Activity. All entries are to be repeated exactly as shown below.

Source data.
>>>
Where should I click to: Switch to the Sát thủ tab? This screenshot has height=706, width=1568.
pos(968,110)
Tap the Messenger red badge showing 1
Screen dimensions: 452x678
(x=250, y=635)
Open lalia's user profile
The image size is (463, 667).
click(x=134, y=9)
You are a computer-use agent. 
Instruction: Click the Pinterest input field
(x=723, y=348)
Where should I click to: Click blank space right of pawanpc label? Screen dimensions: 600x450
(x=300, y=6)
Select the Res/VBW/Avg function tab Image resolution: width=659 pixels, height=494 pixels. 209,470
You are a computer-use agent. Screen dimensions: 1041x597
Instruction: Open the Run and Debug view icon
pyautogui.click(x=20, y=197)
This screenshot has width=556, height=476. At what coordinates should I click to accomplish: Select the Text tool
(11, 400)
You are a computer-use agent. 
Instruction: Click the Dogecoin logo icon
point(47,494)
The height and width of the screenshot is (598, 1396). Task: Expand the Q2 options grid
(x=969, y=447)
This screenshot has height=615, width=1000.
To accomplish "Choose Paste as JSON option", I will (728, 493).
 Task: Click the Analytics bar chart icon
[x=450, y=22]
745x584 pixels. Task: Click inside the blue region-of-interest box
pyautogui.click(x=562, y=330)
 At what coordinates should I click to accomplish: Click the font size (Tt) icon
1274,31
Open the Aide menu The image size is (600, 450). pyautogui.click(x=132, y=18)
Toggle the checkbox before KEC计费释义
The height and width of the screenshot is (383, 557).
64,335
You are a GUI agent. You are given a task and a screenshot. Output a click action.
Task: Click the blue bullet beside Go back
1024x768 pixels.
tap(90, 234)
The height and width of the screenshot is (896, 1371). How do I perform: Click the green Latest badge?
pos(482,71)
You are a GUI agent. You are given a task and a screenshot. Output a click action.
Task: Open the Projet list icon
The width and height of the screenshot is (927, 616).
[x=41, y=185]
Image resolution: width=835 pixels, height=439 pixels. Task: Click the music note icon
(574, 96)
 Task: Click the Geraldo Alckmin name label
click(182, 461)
<<<
Output of the exercise.
Where should I click to: Switch to the Sát thủ tab? This screenshot has height=706, width=1568.
pos(968,110)
Tap the Messenger red badge showing 1
Screen dimensions: 452x678
(x=250, y=635)
Open lalia's user profile
The image size is (463, 667).
click(x=134, y=9)
You are a computer-use agent. 
Instruction: Click the Pinterest input field
(x=723, y=348)
Where should I click to: Click blank space right of pawanpc label? Screen dimensions: 600x450
(x=300, y=6)
Select the Res/VBW/Avg function tab Image resolution: width=659 pixels, height=494 pixels. 209,470
You are a computer-use agent. Screen dimensions: 1041x597
Instruction: Open the Run and Debug view icon
pyautogui.click(x=20, y=197)
This screenshot has width=556, height=476. At what coordinates should I click to accomplish: Select the Text tool
(11, 400)
You are a computer-use agent. 
Instruction: Click the Dogecoin logo icon
point(47,494)
The height and width of the screenshot is (598, 1396). Task: Expand the Q2 options grid
(x=969, y=447)
This screenshot has height=615, width=1000.
To accomplish "Choose Paste as JSON option", I will (728, 493).
 Task: Click the Analytics bar chart icon
[x=450, y=22]
745x584 pixels. Task: Click inside the blue region-of-interest box
pyautogui.click(x=562, y=330)
 At what coordinates should I click to accomplish: Click the font size (Tt) icon
1274,31
Open the Aide menu The image size is (600, 450). pyautogui.click(x=132, y=18)
Toggle the checkbox before KEC计费释义
The height and width of the screenshot is (383, 557).
64,335
You are a GUI agent. You are given a task and a screenshot. Output a click action.
Task: Click the blue bullet beside Go back
1024x768 pixels.
tap(90, 234)
The height and width of the screenshot is (896, 1371). How do I perform: Click the green Latest badge?
pos(482,71)
You are a GUI agent. You are given a task and a screenshot. Output a click action.
Task: Open the Projet list icon
The width and height of the screenshot is (927, 616).
[x=41, y=185]
Image resolution: width=835 pixels, height=439 pixels. Task: Click the music note icon
(574, 96)
 Task: Click the Geraldo Alckmin name label
click(182, 461)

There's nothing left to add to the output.